§ **Exercise prompt**:
Put the lines below into a JSON list of strings, one string per line, leaving out blank lines. Start at the first line and end at the line containing "The height and width of the screenshot is (768, 1568).", including both.
-- start Dataset content --
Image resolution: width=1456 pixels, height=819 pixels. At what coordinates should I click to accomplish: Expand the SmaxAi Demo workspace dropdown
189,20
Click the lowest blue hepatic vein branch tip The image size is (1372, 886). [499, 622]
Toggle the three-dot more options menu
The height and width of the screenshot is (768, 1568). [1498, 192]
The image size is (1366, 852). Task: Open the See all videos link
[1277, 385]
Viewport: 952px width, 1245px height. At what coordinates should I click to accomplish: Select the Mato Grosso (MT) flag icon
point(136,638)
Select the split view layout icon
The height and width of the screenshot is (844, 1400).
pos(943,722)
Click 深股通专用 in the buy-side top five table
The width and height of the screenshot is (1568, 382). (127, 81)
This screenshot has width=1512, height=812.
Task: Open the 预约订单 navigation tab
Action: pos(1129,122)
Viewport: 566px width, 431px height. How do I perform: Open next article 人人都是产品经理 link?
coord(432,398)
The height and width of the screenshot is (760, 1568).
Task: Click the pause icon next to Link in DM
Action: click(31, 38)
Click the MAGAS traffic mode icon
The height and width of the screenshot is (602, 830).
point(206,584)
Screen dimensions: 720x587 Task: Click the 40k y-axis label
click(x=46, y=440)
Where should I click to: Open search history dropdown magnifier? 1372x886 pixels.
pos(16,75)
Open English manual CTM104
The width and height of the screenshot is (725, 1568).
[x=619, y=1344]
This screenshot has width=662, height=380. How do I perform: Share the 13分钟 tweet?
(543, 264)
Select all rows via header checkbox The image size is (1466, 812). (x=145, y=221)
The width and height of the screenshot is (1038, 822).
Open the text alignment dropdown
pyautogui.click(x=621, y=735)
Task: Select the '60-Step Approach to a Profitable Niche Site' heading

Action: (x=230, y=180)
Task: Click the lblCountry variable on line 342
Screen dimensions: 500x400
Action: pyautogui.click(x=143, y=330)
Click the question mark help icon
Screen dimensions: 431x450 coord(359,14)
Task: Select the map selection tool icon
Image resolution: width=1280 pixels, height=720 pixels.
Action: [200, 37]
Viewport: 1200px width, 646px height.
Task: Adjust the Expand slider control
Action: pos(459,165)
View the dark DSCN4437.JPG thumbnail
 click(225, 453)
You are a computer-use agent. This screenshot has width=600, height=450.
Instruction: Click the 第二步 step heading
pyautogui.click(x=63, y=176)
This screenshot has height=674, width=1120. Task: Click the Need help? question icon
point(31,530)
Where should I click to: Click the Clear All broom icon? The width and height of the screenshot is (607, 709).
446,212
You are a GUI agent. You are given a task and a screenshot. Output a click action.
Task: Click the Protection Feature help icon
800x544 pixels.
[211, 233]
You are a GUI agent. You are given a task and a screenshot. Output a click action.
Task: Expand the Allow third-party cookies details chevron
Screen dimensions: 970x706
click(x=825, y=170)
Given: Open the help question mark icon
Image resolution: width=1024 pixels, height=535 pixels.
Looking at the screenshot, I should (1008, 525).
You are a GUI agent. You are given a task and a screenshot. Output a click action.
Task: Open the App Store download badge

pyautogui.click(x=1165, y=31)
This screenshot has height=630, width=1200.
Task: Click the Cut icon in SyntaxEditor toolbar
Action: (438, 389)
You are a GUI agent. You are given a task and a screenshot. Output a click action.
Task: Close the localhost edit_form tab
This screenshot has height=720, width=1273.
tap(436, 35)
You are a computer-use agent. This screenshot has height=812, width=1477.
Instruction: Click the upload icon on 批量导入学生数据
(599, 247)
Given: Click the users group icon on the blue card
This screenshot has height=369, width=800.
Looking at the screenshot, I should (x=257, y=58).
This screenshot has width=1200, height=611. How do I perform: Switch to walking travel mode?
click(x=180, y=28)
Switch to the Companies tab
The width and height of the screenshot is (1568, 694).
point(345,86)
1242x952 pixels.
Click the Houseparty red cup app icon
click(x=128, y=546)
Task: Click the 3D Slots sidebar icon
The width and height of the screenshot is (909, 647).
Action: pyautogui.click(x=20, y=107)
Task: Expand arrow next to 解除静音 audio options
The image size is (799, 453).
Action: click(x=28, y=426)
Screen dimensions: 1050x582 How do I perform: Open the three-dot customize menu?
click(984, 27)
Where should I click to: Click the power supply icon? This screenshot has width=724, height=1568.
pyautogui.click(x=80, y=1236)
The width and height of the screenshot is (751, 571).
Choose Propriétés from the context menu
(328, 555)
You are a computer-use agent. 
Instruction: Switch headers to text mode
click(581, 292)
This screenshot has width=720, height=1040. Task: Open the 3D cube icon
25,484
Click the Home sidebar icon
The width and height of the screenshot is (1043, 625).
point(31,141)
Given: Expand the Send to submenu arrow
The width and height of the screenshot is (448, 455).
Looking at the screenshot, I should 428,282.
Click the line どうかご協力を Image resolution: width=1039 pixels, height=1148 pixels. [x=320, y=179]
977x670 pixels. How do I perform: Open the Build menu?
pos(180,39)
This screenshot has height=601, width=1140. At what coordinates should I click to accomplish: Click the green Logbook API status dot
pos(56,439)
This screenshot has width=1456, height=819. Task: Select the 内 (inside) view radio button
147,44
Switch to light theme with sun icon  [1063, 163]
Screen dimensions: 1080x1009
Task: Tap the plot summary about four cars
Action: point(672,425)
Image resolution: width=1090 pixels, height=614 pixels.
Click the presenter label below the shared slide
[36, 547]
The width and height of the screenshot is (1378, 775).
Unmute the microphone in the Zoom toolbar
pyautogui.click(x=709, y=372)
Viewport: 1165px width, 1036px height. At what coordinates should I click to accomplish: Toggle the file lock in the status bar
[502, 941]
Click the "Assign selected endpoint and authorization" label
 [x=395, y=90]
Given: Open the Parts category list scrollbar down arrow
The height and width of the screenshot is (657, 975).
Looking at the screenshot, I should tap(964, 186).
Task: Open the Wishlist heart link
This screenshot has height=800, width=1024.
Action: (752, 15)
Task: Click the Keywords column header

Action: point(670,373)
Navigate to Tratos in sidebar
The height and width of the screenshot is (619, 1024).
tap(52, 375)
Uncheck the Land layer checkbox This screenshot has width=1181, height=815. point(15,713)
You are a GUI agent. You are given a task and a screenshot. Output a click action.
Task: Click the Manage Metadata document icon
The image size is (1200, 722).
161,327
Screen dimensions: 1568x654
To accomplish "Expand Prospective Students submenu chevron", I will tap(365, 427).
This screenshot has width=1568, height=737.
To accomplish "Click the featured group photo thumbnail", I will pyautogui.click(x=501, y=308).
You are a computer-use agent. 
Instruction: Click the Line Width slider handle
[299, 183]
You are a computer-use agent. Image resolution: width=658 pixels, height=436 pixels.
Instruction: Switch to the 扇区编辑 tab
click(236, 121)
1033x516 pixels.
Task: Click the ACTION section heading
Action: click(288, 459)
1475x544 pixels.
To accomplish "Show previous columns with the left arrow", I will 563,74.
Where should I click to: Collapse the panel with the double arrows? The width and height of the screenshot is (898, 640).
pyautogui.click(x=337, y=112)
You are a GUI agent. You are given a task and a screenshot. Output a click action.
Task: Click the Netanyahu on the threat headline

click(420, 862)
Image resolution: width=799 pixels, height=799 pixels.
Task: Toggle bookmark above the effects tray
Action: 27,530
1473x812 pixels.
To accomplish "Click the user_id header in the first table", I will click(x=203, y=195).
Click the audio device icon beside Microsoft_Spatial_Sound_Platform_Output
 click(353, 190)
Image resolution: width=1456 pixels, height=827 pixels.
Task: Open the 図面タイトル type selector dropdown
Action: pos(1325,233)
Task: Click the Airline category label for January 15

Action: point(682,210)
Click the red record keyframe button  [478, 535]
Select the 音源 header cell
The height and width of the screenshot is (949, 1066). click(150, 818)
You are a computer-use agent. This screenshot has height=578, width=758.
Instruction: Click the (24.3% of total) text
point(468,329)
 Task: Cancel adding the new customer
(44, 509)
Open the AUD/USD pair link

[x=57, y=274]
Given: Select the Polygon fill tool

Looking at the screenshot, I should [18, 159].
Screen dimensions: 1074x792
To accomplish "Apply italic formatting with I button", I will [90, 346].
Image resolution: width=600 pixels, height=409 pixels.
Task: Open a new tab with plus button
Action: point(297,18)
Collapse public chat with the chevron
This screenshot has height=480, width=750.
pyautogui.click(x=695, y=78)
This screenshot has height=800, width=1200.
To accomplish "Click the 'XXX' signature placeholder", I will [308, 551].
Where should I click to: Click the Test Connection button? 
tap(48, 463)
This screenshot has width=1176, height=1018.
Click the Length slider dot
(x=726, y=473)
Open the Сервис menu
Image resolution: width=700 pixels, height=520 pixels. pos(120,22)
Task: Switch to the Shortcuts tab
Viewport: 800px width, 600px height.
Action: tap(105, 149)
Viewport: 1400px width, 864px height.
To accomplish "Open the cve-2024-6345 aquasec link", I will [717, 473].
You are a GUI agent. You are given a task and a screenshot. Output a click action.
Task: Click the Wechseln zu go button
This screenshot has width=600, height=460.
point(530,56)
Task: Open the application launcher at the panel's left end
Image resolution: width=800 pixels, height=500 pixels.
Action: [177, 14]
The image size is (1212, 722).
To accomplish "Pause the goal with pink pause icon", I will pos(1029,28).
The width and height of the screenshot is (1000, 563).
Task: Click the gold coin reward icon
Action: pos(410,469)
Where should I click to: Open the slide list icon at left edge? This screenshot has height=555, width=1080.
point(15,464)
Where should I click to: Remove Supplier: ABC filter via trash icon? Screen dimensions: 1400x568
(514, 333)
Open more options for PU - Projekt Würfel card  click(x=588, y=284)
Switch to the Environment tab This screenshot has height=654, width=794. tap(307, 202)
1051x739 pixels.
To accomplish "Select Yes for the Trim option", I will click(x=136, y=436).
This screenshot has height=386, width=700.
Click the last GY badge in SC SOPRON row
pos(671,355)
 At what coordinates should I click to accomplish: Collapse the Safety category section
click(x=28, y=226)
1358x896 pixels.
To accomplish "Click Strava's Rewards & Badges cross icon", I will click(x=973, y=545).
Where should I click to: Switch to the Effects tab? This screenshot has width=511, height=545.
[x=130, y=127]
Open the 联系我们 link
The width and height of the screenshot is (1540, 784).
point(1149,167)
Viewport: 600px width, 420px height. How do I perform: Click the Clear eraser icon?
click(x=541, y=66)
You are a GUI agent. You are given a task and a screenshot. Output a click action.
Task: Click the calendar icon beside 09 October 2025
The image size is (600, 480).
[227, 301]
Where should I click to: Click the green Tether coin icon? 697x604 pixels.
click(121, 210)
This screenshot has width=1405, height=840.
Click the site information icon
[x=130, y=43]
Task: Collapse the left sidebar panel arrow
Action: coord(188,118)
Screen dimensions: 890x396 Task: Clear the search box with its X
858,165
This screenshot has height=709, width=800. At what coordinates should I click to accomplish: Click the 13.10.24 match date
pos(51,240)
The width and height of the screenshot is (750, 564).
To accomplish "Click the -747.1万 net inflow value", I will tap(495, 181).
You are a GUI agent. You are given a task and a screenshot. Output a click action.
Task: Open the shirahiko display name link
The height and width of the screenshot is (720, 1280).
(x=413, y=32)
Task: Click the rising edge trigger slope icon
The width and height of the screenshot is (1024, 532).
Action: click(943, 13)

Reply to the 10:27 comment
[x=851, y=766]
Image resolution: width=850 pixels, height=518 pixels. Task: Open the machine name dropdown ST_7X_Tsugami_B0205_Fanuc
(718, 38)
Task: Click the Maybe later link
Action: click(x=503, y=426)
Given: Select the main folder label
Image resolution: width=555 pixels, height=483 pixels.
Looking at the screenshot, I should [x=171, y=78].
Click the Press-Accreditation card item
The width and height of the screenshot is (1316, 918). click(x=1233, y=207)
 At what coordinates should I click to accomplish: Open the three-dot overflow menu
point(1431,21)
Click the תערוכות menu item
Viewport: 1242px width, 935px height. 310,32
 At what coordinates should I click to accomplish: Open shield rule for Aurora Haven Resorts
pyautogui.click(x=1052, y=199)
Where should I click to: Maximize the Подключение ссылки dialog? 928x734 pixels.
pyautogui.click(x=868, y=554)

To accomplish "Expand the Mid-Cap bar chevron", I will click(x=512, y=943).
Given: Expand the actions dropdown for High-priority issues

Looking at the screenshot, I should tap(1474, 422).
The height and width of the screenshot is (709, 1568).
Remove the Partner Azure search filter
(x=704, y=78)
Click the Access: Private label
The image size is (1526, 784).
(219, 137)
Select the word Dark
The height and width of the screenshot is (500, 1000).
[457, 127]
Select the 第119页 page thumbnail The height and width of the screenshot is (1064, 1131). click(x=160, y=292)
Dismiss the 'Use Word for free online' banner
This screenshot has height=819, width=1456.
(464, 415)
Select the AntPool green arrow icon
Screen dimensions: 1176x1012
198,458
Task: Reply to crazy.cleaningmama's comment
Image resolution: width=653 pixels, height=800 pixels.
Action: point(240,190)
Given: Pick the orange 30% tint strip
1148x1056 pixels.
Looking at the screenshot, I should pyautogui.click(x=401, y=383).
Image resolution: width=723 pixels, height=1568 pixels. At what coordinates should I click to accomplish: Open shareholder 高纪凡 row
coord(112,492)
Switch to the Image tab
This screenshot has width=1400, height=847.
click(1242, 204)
-- end Dataset content --
§ **Response to the exercise**:
[
  "Image resolution: width=1456 pixels, height=819 pixels. At what coordinates should I click to accomplish: Expand the SmaxAi Demo workspace dropdown",
  "189,20",
  "Click the lowest blue hepatic vein branch tip The image size is (1372, 886). [499, 622]",
  "Toggle the three-dot more options menu",
  "The height and width of the screenshot is (768, 1568). [1498, 192]"
]